Partnerships Consultancy: When to Hire One

A partnerships consultancy advisor walking a founder and a head of partnerships through a partner program build plan on a whiteboard, printed program roadmap on the table, deep navy and warm amber palette

What is a partnerships consultancy?

Short answer: A partnerships consultancy is an outside firm that designs, builds, or fixes a company’s partner program, bringing the operating expertise a team does not have in-house yet. They work across recruitment, enablement, co-sell, and measurement, which means the good ones leave behind a working motion rather than a slide deck.

The category ranges widely, from solo advisors who coach a first partnerships hire to firms that embed and run the program for a quarter. What unites the useful ones is that they transfer a repeatable system, not just opinions.

The distinction worth drawing early is between a consultancy that builds capability and one that rents you activity. The first makes your team better and then leaves; the second keeps you dependent. Knowing which you are buying changes the entire value of the engagement.

Why a partnerships consultancy matters in 2026

Most companies now know they need partnerships but have no one who has built a program before, and that gap is exactly what a consultancy fills.
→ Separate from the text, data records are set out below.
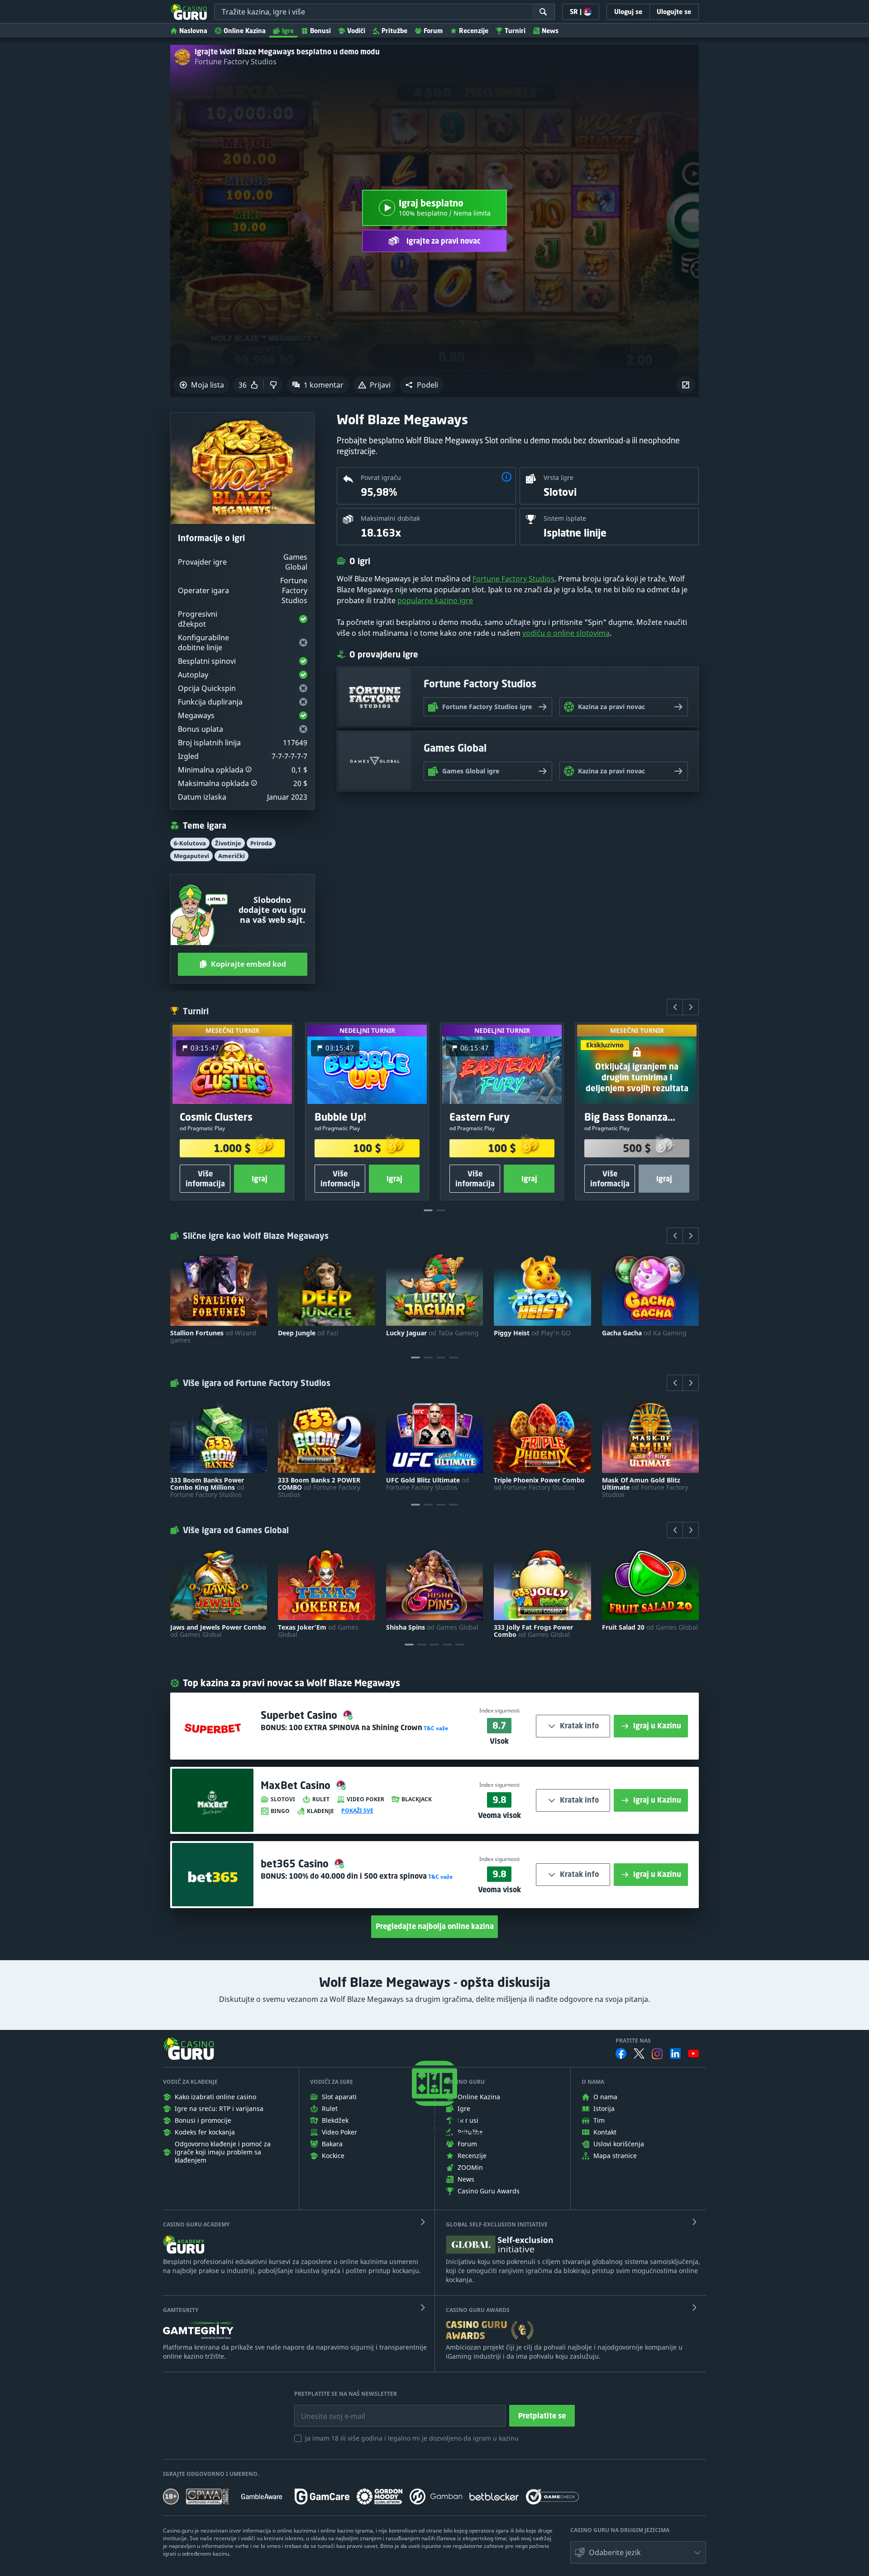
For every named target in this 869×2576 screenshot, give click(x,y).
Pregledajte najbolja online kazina (435, 1926)
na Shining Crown (355, 1727)
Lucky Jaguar (432, 1333)
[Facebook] (621, 2053)
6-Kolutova (190, 843)
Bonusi (320, 30)
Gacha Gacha (644, 1333)
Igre (288, 30)
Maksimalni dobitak (390, 518)
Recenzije (473, 30)
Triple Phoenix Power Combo (539, 1484)
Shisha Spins (432, 1627)
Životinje (228, 843)
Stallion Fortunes (213, 1336)
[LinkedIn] (675, 2053)
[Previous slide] (675, 1007)
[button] (422, 384)
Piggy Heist (532, 1333)
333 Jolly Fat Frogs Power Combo (533, 1631)
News (550, 30)
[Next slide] (691, 1007)
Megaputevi (191, 856)
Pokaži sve (357, 1810)
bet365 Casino (296, 1863)
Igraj (259, 1179)
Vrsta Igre (558, 477)
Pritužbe (394, 30)
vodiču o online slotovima (566, 633)
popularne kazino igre (435, 600)
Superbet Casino (300, 1715)
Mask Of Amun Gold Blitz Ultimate (645, 1487)
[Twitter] (639, 2053)
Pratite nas (633, 2040)
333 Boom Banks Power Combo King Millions (207, 1487)
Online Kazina (245, 30)
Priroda (261, 843)
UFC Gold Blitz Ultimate (427, 1484)
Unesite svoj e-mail (326, 2409)
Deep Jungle (308, 1333)
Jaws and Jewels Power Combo (218, 1631)
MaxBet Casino (297, 1785)
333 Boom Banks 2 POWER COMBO (319, 1487)
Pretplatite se (542, 2416)
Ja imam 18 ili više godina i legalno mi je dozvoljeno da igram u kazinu (412, 2438)
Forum (433, 30)
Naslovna (193, 30)
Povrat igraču (381, 477)
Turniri (515, 30)
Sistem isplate (565, 518)
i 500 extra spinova (358, 1876)
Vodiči (356, 30)
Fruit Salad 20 (650, 1627)
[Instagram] (657, 2053)
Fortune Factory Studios (236, 61)
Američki (231, 856)
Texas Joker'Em (318, 1631)
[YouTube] (693, 2053)
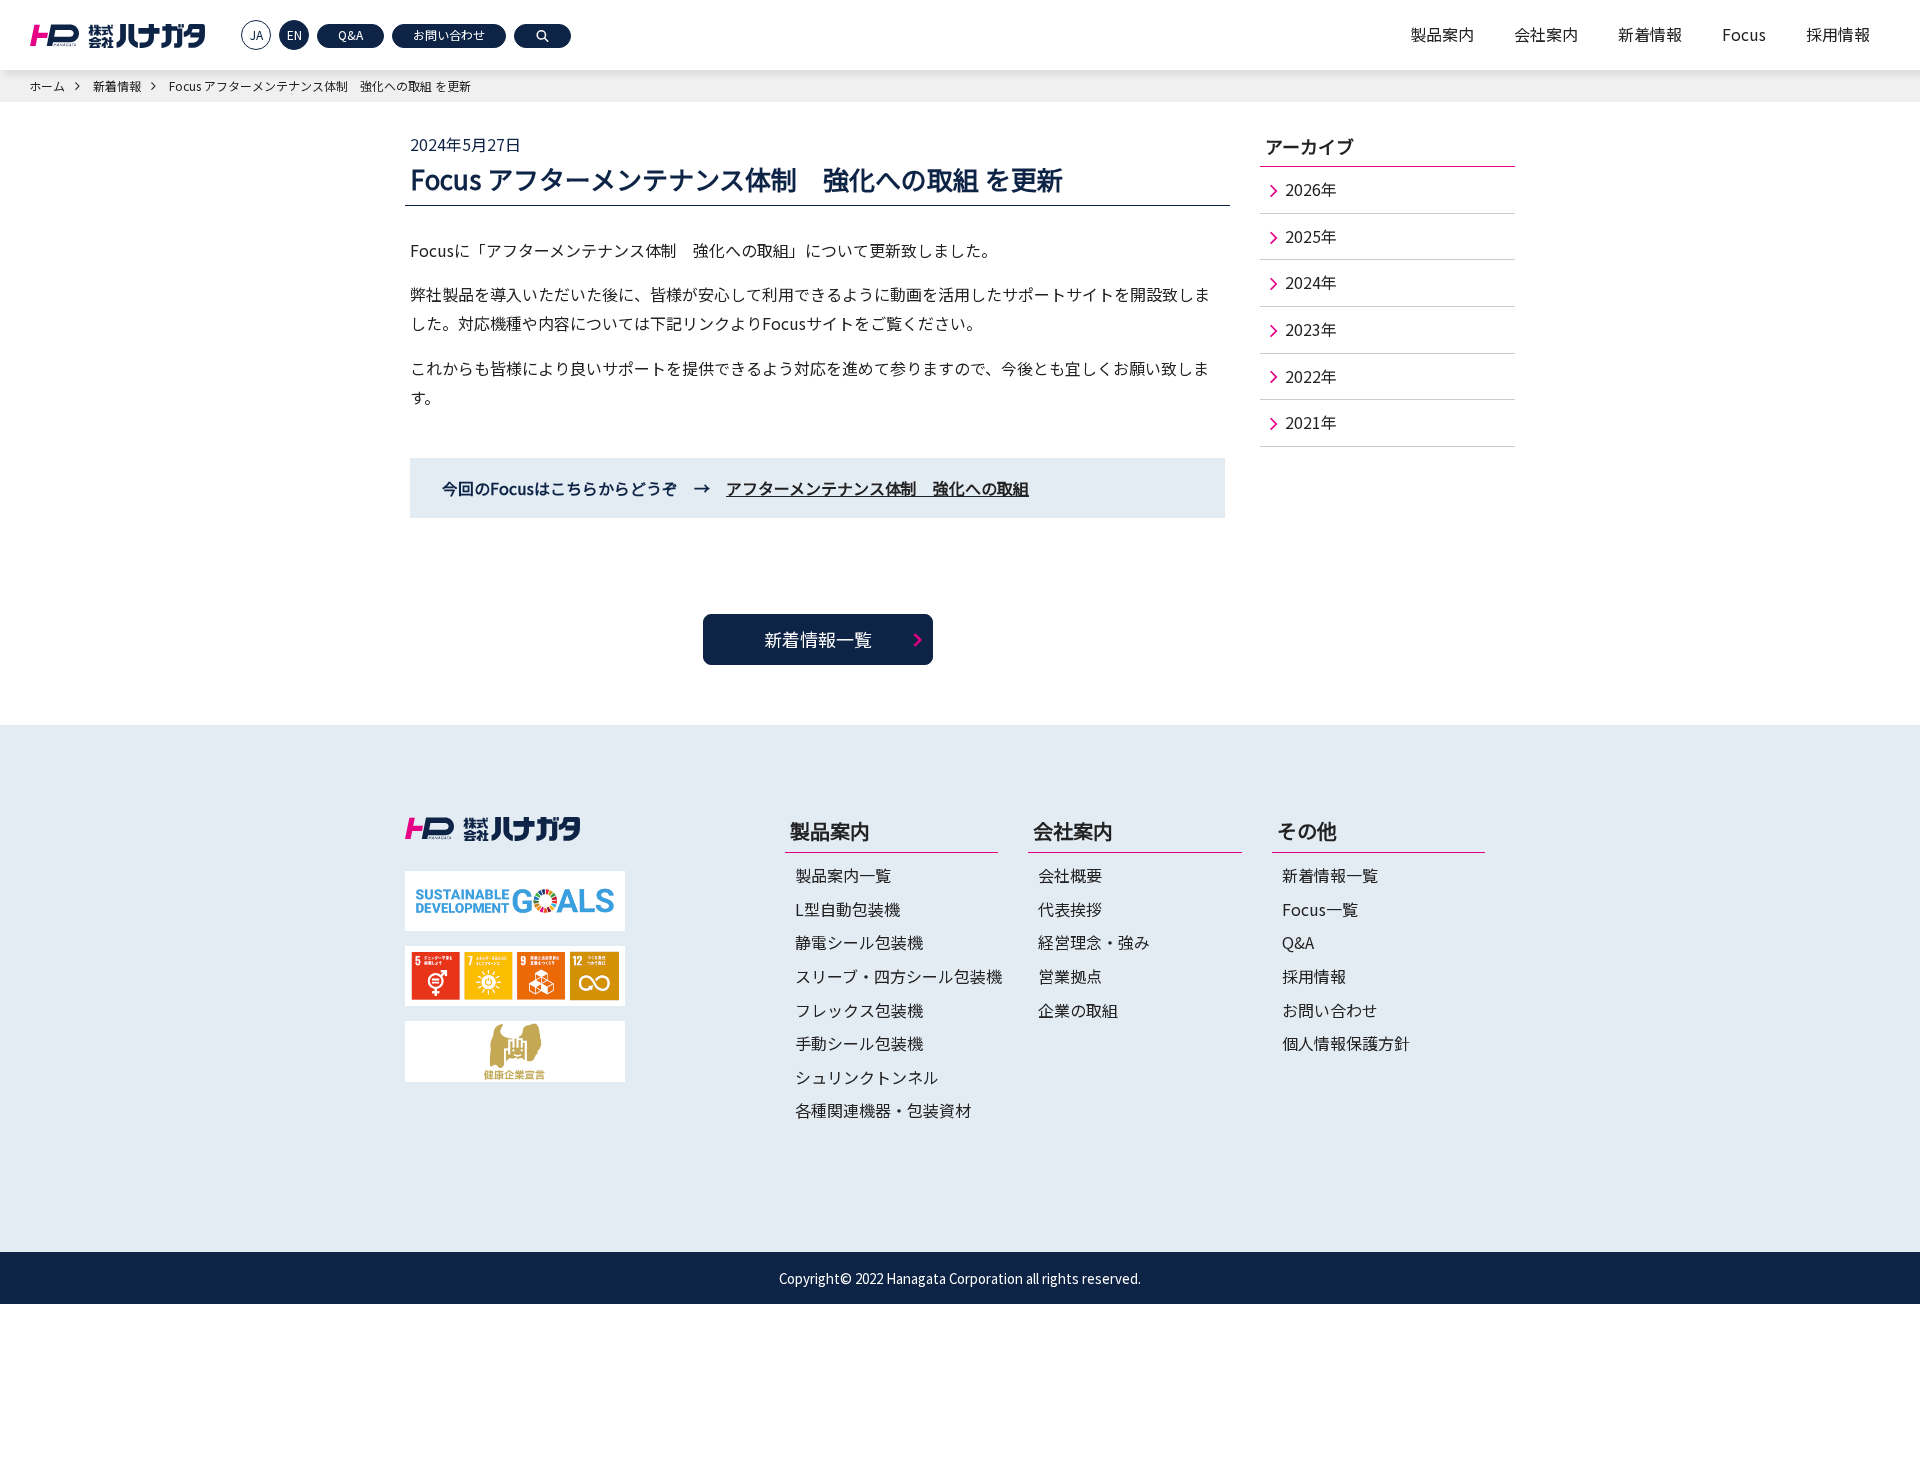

In 2026, with ecosystem revenue expected and partner motions more sophisticated, learning the discipline by trial and error is slower and more expensive than buying the pattern from someone who has run it.

The second reason is speed to a working motion. A founder or a first partnerships hire can spend a year discovering what a good consultancy knows on day one, and in a competitive market that year is the difference between owning a channel and watching a competitor own it.

The third reason is that partnerships fail quietly, and an outside expert catches the failure modes early. A consultancy that has watched dozens of programs leak in the same places can install the guardrails before the leaks cost a year of pipeline.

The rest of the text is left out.